* Atividade *
Escreva a continuação do texto abaixo sobre a crise da ordem mundial surgida nos anos 1970, a partir da última frase apresentada.

A ordem mundial que emergiu nos anos 1970, com o neoliberalismo e com a chamada globalização, está em crise. Crise profunda, sem que se tenha alguma noção de quais são as condições para sua superação.

Por um lado, vivemos o que muitos autores chamam de “desglobalização”, termo que me parece inadequado.

Não é mais possível desfazer as estruturas internacionais de comando e decisão formadas nas últimas décadas e retornar à situação prévia, quando os Estados Nacionais conseguiam amplo controle sobre os territórios no interior de suas fronteiras. Nesse sentido, a interdependência e integração dos fluxos de pessoas, informações e mercadorias em escala mundial são variáveis que vieram para ficar.

Entradas do conjunto de dados:
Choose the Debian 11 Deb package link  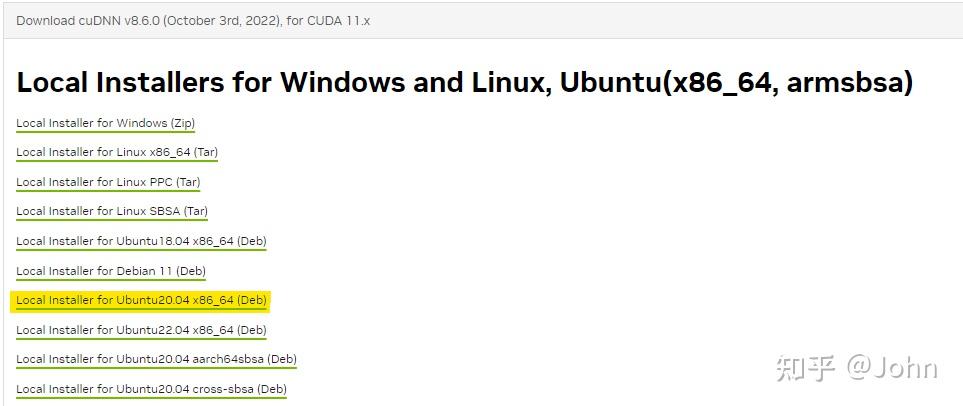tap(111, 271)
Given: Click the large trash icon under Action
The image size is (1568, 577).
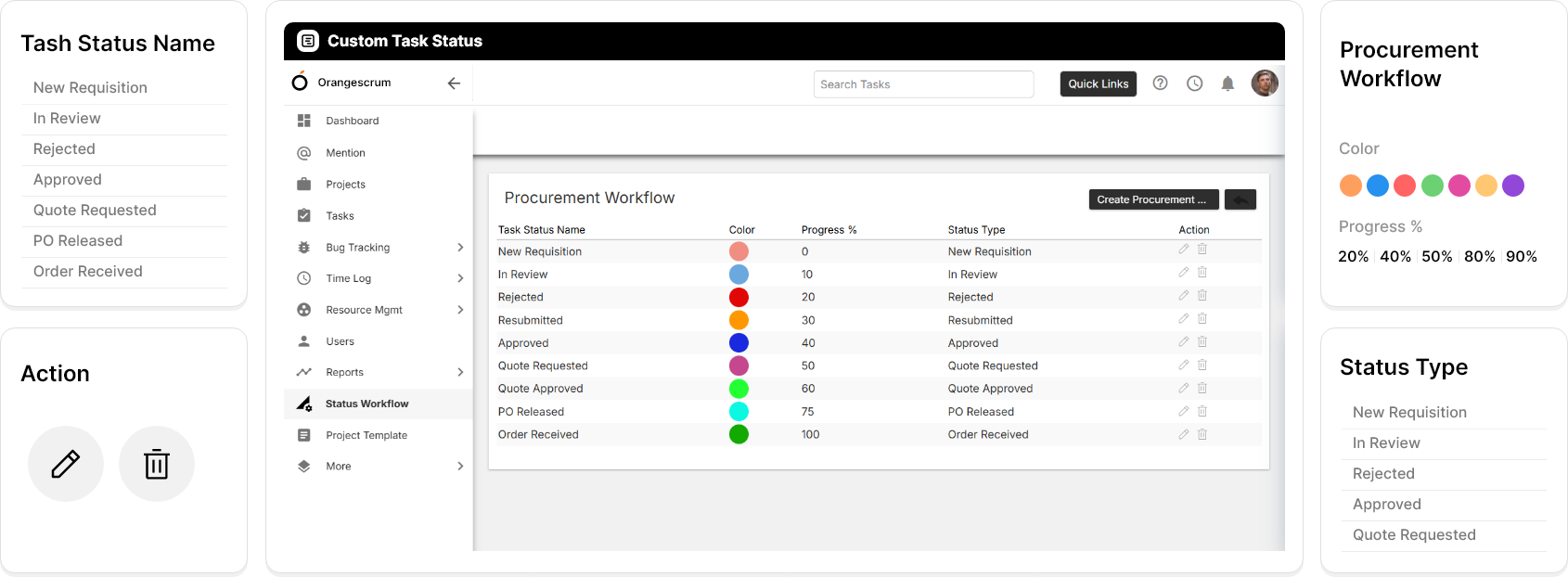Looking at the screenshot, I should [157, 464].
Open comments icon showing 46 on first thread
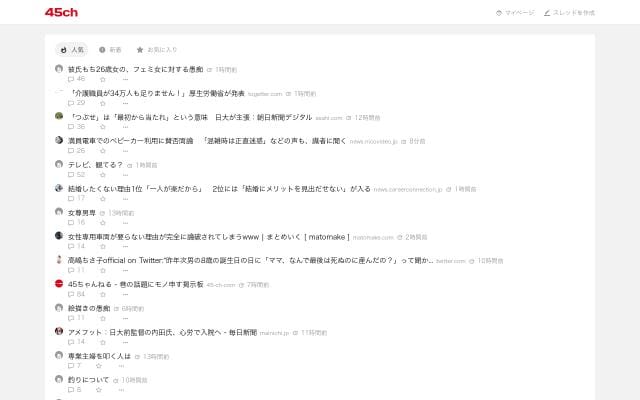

* Resposta do exercício *
De toda forma, é imperativo reconhecer que fenômenos como as disputas comerciais entre a China e os Estados Unidos; o fortalecimento dos BRICS; o Brexit, pelo qual o Reino Unido abandonou a União Europeia; o acirramento das políticas protecionistas nos EUA; o renascer de identidades nacionais e/ou religiosas; a guerra entre Ucrânia e Rússia; o atual conflito na Faixa de Gaza entre Israel e o Hamas, dentre muitos outros fatores de tensão, apontam para um forte abalo na ordem internacional neoliberal. [1]

Empresas e países são forçados a repensar suas estratégias globais, investimentos são paralisados ou revistos, o comércio global vive um período de insegurança e a diplomacia mundial se encontra à beira de um ataque de nervos.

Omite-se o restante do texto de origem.